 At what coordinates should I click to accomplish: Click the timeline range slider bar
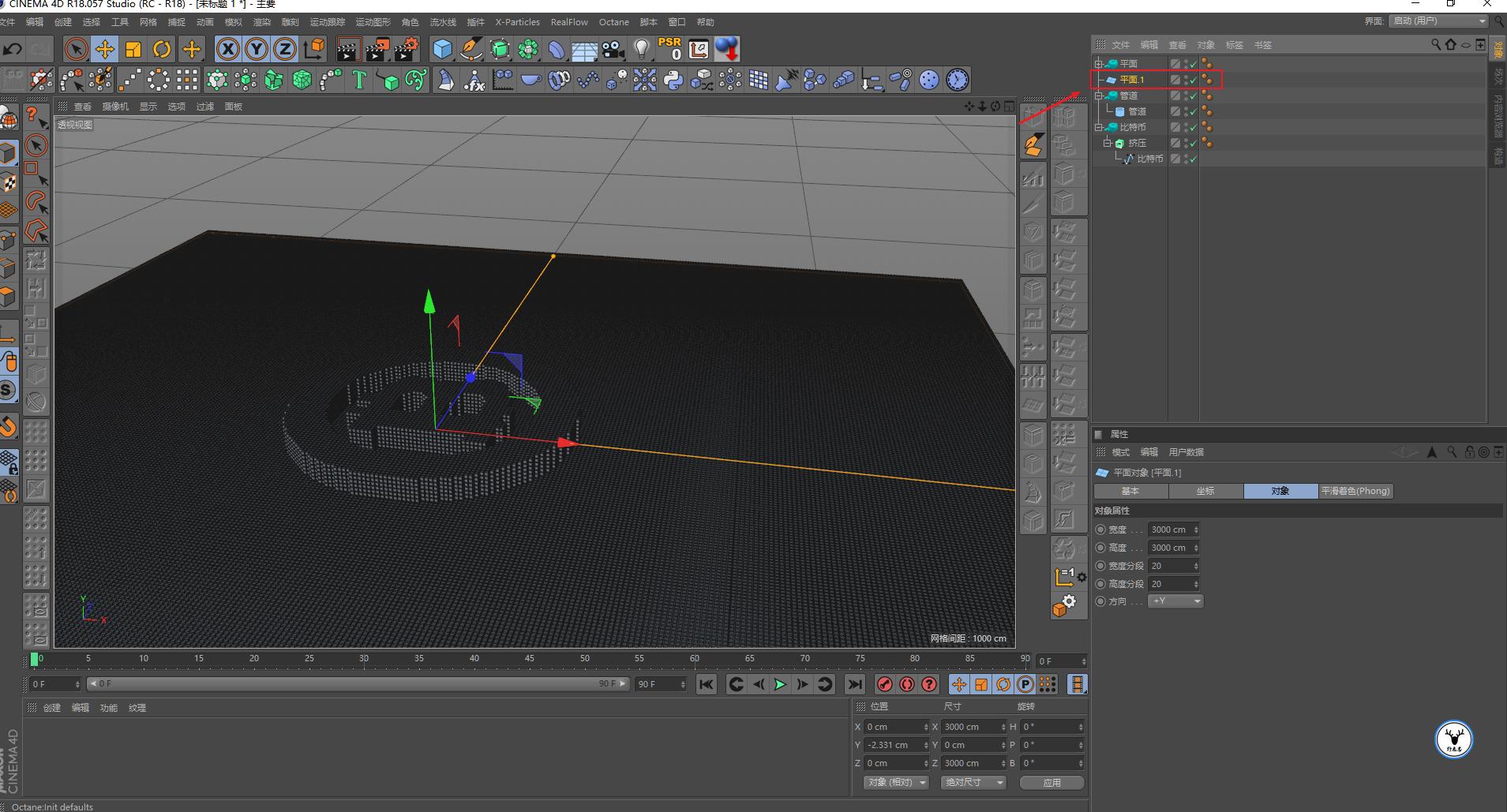[x=358, y=684]
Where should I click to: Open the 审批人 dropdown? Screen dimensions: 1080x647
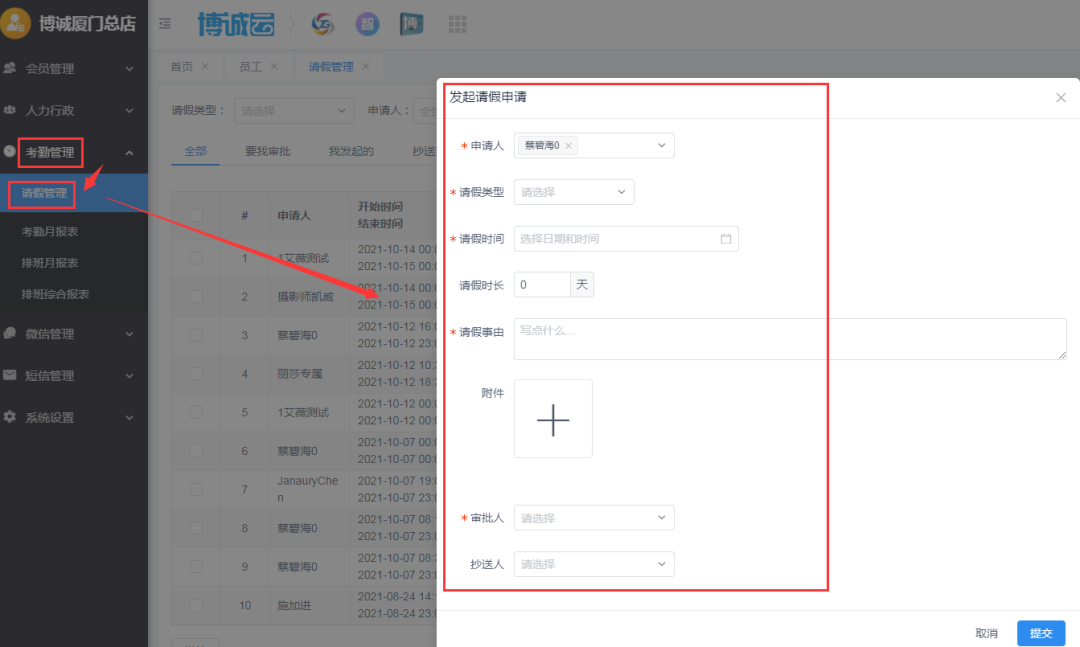pyautogui.click(x=593, y=517)
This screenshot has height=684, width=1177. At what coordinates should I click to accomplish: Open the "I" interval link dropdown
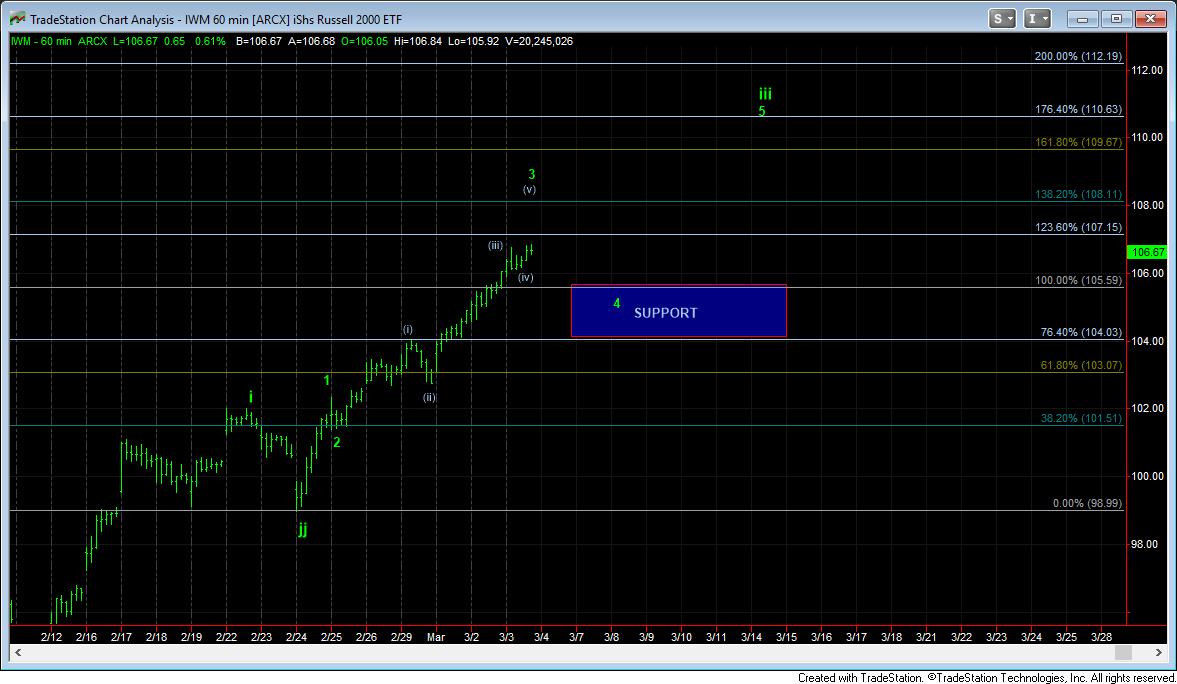click(1038, 18)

•••••

Task to complete: Return every line of the records above that contains the string "accomplish".

Output for this task:
 At what coordinates should I click to accomplish: Click the timeline range slider bar
This screenshot has height=684, width=1177. At what coordinates should I click to accomplish: Open the "I" interval link dropdown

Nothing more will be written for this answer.